Collected data:
»»

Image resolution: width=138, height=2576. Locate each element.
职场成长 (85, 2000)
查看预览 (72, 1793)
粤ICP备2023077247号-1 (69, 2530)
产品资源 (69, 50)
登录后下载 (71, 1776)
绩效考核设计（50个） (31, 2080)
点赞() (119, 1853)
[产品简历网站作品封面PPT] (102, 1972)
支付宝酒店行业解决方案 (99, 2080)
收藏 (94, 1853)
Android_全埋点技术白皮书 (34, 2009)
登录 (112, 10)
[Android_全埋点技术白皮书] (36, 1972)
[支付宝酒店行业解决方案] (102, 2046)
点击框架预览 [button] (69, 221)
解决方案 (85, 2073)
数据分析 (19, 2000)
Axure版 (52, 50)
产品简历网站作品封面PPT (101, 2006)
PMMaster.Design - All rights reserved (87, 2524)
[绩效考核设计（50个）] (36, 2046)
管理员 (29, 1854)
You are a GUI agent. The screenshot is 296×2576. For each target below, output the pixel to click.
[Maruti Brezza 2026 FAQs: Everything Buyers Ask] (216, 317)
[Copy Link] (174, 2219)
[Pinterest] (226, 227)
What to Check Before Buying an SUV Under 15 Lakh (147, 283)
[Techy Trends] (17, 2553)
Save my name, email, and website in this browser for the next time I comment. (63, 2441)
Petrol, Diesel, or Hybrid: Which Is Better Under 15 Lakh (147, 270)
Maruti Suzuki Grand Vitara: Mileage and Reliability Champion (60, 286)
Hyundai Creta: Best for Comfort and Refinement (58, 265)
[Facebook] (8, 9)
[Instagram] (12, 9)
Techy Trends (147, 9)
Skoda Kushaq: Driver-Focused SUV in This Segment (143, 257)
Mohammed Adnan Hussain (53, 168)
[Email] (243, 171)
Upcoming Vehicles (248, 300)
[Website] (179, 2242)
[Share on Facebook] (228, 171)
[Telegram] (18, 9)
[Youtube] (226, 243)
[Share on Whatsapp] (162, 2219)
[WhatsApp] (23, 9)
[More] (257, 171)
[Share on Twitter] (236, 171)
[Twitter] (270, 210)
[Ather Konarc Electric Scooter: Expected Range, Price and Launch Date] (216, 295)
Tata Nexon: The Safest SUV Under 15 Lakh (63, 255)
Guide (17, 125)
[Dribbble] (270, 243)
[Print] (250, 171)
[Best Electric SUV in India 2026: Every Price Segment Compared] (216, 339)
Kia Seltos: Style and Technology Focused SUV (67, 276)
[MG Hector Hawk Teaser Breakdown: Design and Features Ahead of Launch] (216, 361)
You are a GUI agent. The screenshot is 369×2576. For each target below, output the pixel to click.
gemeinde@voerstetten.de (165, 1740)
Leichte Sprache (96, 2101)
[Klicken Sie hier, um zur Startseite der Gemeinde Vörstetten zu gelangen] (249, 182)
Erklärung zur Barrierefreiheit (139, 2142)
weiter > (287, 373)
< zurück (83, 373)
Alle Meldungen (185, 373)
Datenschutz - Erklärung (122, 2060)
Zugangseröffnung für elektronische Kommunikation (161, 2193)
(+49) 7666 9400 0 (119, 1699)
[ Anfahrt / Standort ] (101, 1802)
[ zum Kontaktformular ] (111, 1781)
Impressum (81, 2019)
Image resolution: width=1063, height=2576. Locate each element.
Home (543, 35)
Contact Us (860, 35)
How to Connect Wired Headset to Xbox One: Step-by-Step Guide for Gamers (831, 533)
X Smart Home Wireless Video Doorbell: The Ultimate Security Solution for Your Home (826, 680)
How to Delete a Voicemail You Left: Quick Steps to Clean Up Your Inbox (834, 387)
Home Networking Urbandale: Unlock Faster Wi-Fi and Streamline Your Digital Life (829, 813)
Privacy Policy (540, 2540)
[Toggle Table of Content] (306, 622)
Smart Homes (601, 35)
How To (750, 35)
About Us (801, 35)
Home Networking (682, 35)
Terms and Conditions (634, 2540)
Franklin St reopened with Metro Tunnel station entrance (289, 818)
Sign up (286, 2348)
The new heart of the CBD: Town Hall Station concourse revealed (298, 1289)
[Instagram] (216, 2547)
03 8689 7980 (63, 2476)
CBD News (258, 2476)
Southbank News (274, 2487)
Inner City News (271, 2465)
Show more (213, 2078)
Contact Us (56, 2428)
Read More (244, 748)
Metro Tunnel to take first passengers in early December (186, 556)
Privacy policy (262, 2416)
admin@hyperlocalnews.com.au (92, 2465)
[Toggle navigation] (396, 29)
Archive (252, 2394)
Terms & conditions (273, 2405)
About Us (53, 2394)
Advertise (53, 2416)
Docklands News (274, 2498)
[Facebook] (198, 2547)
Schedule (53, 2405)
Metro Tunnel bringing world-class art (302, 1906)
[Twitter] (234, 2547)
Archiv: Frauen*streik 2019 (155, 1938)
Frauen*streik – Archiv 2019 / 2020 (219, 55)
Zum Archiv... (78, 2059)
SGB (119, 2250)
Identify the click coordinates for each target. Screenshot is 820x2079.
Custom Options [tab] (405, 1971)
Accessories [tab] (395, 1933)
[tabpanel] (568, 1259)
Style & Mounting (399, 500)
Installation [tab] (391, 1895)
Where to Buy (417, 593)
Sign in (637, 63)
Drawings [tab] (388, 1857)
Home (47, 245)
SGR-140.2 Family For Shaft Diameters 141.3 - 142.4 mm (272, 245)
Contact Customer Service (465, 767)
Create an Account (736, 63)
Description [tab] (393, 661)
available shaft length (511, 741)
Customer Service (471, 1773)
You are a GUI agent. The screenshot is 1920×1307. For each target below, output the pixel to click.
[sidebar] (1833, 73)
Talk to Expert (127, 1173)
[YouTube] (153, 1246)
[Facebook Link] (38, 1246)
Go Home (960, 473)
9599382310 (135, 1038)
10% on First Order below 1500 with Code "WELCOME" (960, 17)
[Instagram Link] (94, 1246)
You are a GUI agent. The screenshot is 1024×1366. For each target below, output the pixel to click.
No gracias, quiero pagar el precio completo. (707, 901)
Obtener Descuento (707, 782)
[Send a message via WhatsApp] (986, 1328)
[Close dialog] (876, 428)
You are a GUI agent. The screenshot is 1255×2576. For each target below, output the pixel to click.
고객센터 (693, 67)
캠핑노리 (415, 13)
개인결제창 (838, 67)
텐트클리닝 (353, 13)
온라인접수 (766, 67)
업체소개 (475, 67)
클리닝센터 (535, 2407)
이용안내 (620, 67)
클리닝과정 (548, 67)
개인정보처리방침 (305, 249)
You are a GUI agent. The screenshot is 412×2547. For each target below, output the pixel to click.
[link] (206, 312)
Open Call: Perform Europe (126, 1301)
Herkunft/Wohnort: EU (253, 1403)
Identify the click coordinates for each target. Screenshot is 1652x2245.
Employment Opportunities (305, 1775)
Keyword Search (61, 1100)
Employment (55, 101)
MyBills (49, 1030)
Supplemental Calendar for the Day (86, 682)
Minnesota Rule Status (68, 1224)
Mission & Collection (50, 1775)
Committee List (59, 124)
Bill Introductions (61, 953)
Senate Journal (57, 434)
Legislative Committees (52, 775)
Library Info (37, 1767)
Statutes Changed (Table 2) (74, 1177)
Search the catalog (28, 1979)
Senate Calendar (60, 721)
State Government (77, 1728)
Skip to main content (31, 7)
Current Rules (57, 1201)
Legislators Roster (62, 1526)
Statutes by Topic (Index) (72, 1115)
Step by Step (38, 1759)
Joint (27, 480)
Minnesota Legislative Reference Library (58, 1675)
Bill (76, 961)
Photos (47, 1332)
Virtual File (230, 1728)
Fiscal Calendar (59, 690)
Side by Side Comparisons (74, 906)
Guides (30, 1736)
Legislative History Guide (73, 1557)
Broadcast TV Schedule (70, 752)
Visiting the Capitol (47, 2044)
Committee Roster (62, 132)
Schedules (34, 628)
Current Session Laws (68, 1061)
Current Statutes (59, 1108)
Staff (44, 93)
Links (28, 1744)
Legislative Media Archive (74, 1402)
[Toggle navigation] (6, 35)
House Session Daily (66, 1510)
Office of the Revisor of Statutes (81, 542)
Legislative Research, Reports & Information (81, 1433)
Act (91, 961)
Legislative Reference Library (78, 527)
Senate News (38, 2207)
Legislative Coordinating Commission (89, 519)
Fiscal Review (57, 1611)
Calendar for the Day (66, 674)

««

WHAT THE EXERCISE ASKS: Above are the records; please copy exactly their first line and each line after it through the line containing "[Print] (250, 171)", and no line after that.

EXERCISE RESULT:
Image resolution: width=138, height=2576. Locate each element.
职场成长 (85, 2000)
查看预览 (72, 1793)
粤ICP备2023077247号-1 (69, 2530)
产品资源 (69, 50)
登录后下载 (71, 1776)
绩效考核设计（50个） (31, 2080)
点赞() (119, 1853)
[产品简历网站作品封面PPT] (102, 1972)
支付宝酒店行业解决方案 (99, 2080)
收藏 (94, 1853)
Android_全埋点技术白皮书 (34, 2009)
登录 (112, 10)
[Android_全埋点技术白皮书] (36, 1972)
[支付宝酒店行业解决方案] (102, 2046)
点击框架预览 [button] (69, 221)
解决方案 (85, 2073)
数据分析 (19, 2000)
Axure版 (52, 50)
产品简历网站作品封面PPT (101, 2006)
PMMaster.Design - All rights reserved (87, 2524)
[绩效考核设计（50个）] (36, 2046)
管理员 (29, 1854)
You are a GUI agent. The screenshot is 296×2576. For each target below, output the pixel to click.
[Maruti Brezza 2026 FAQs: Everything Buyers Ask] (216, 317)
[Copy Link] (174, 2219)
[Pinterest] (226, 227)
What to Check Before Buying an SUV Under 15 Lakh (147, 283)
[Techy Trends] (17, 2553)
Save my name, email, and website in this browser for the next time I comment. (63, 2441)
Petrol, Diesel, or Hybrid: Which Is Better Under 15 Lakh (147, 270)
Maruti Suzuki Grand Vitara: Mileage and Reliability Champion (60, 286)
Hyundai Creta: Best for Comfort and Refinement (58, 265)
[Facebook] (8, 9)
[Instagram] (12, 9)
Techy Trends (147, 9)
Skoda Kushaq: Driver-Focused SUV in This Segment (143, 257)
Mohammed Adnan Hussain (53, 168)
[Email] (243, 171)
Upcoming Vehicles (248, 300)
[Website] (179, 2242)
[Share on Facebook] (228, 171)
[Telegram] (18, 9)
[Youtube] (226, 243)
[Share on Whatsapp] (162, 2219)
[WhatsApp] (23, 9)
[More] (257, 171)
[Share on Twitter] (236, 171)
[Twitter] (270, 210)
[Ather Konarc Electric Scooter: Expected Range, Price and Launch Date] (216, 295)
Tata Nexon: The Safest SUV Under 15 Lakh (63, 255)
Guide (17, 125)
[Dribbble] (270, 243)
[Print] (250, 171)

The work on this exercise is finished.